= Problem statement =
Without adding anything, give again the lines from the one holding "The width and" through the final line of the records, exactly, with both ends included and pictures dropped.

= Data =

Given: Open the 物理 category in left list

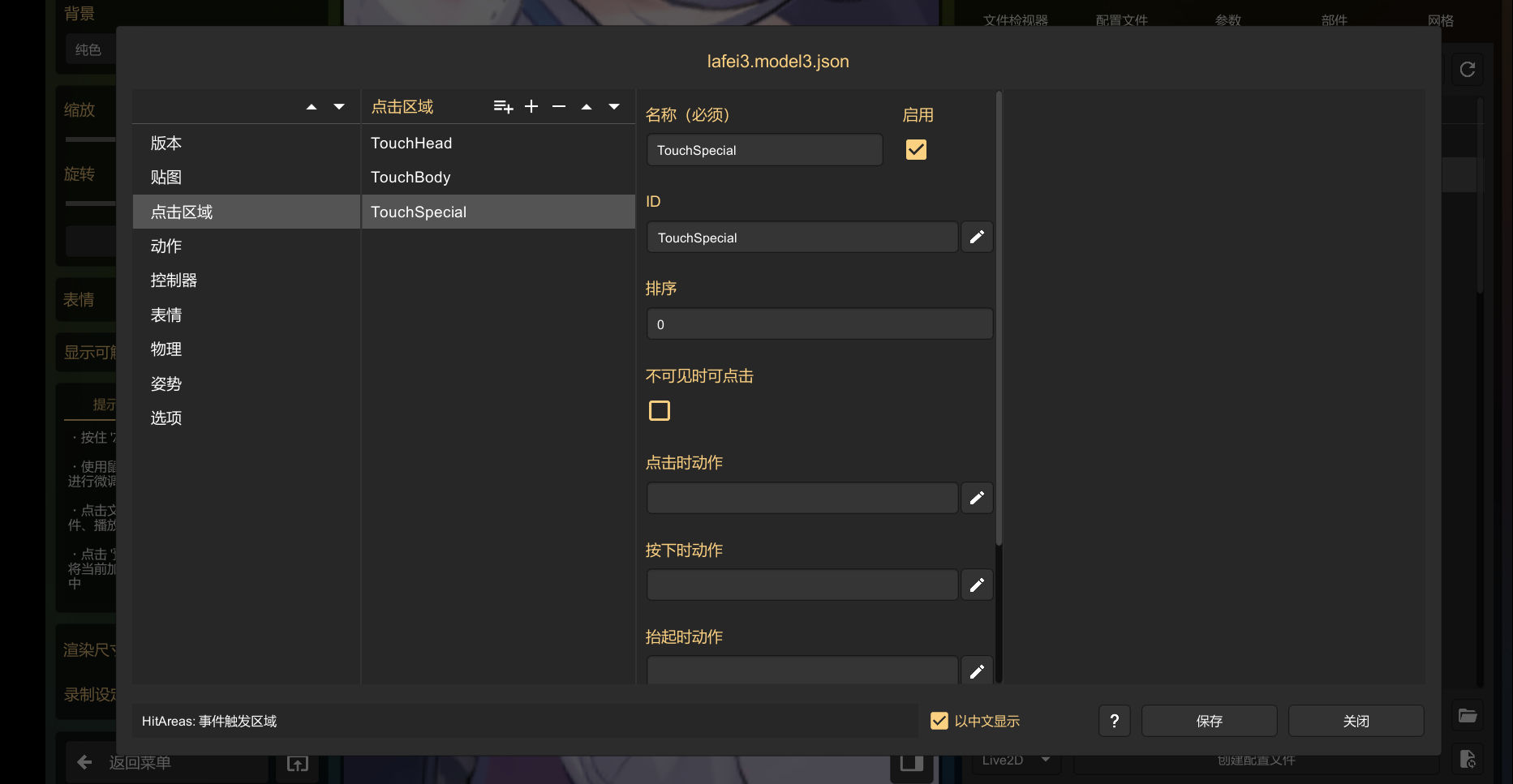Looking at the screenshot, I should (x=166, y=349).
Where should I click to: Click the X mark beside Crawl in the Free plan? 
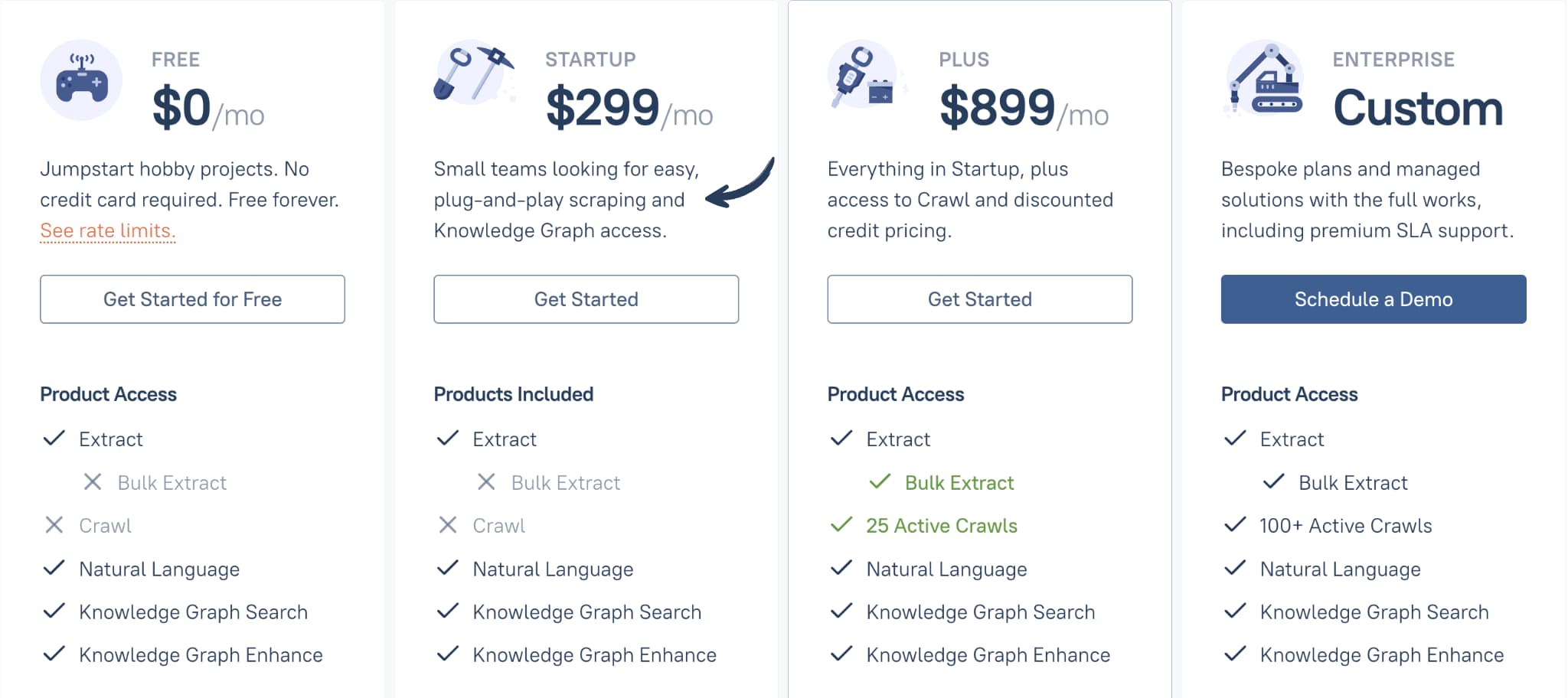click(54, 525)
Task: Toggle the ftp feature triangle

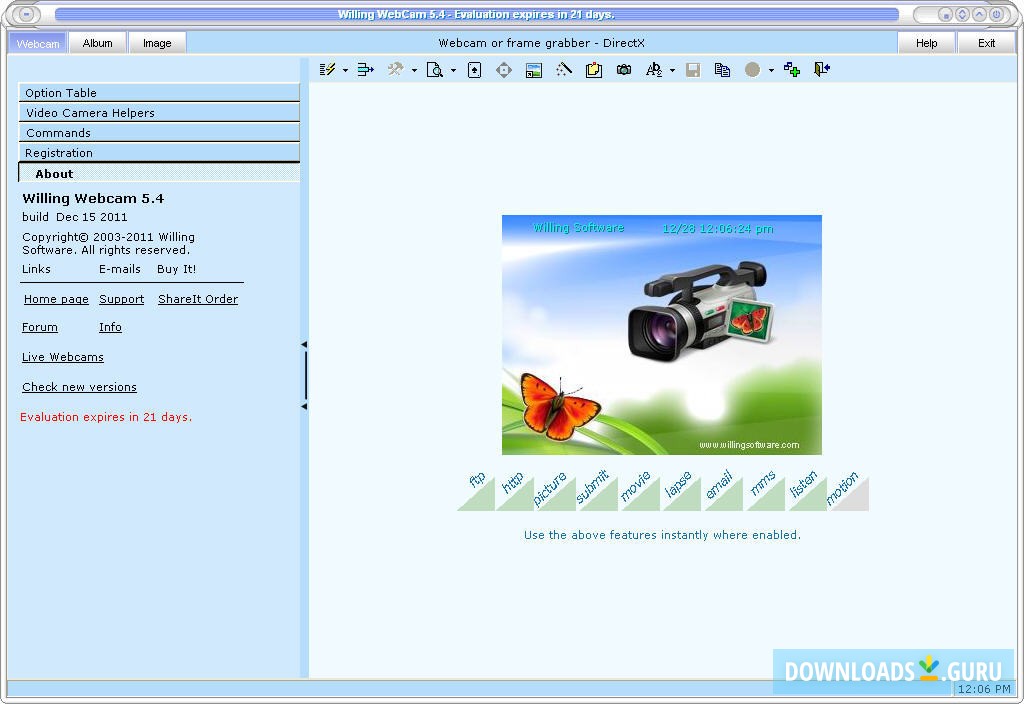Action: tap(478, 490)
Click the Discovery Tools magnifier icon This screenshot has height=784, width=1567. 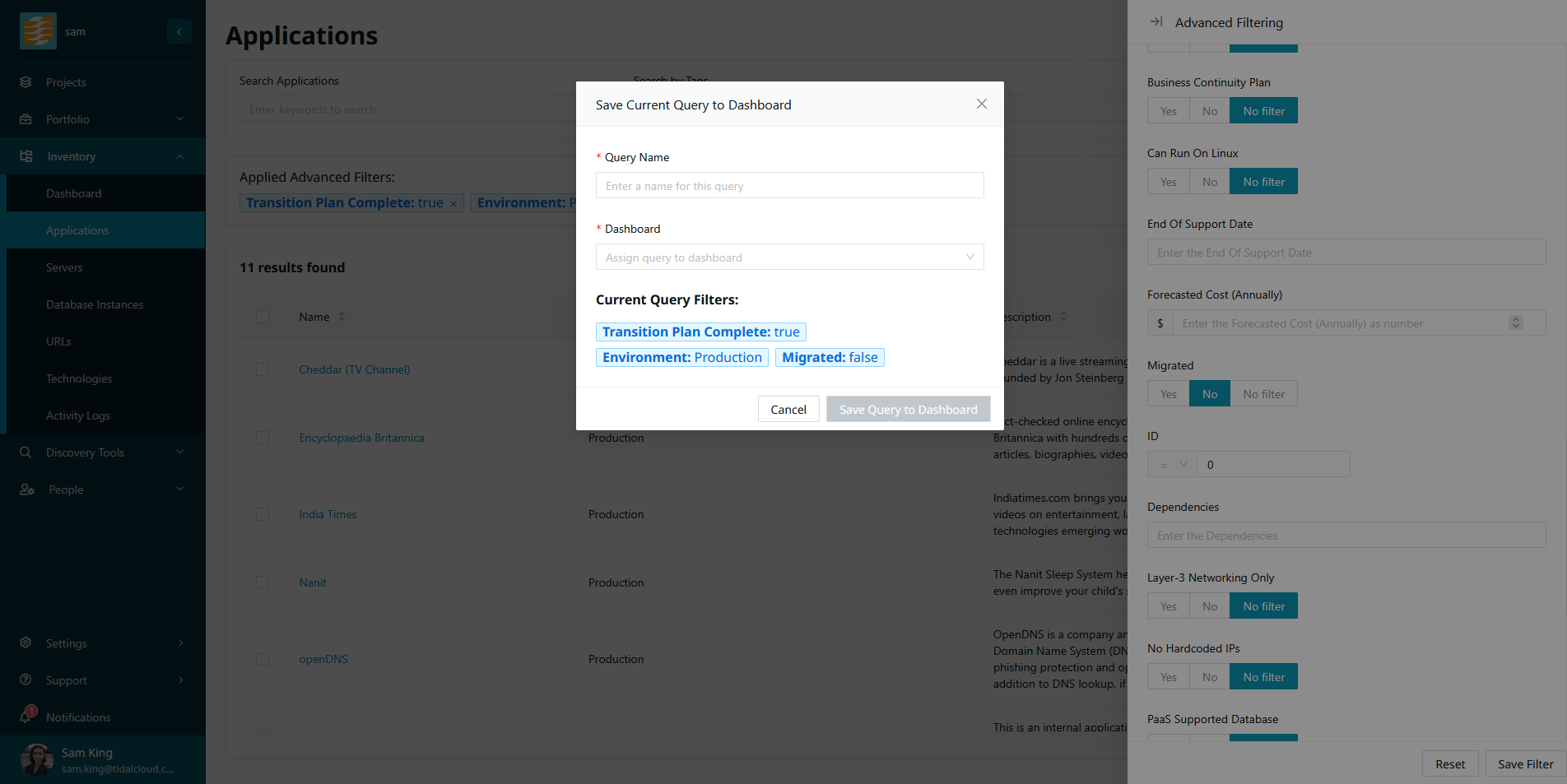tap(26, 452)
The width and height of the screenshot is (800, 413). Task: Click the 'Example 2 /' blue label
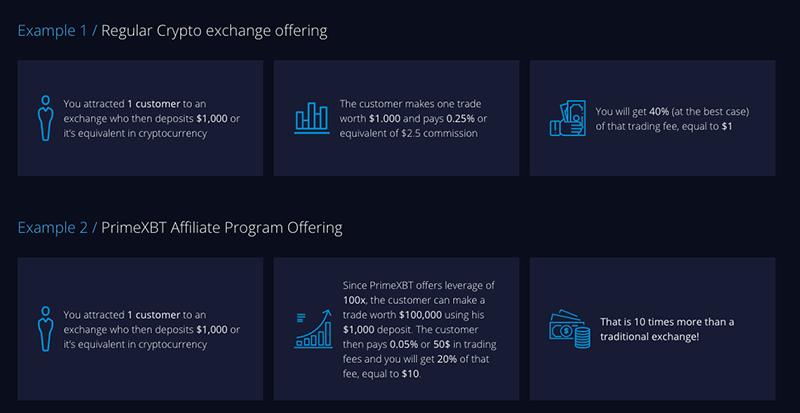tap(57, 228)
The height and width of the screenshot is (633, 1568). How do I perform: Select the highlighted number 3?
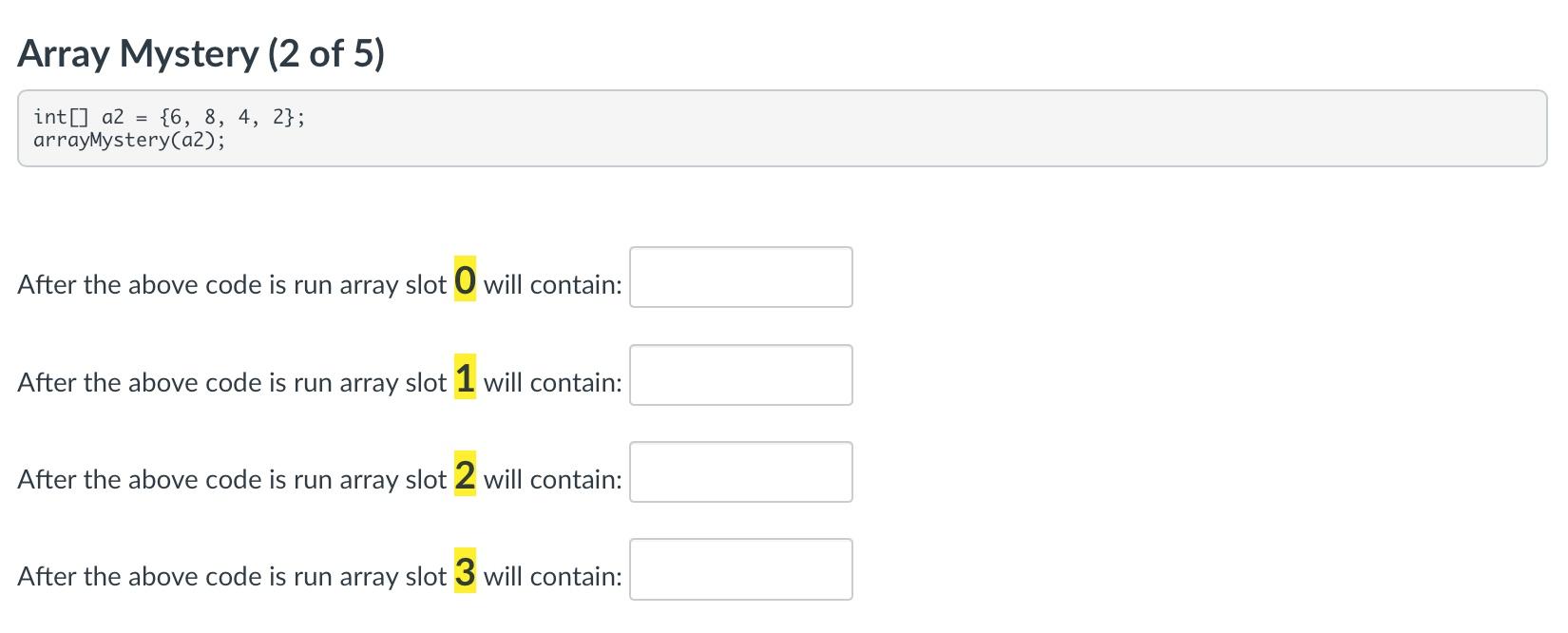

= Result of the exercise =
The width and height of the screenshot is (800, 413). Task: Click the 'Example 2 /' blue label
tap(57, 228)
The height and width of the screenshot is (633, 1568). How do I perform: Select the highlighted number 3?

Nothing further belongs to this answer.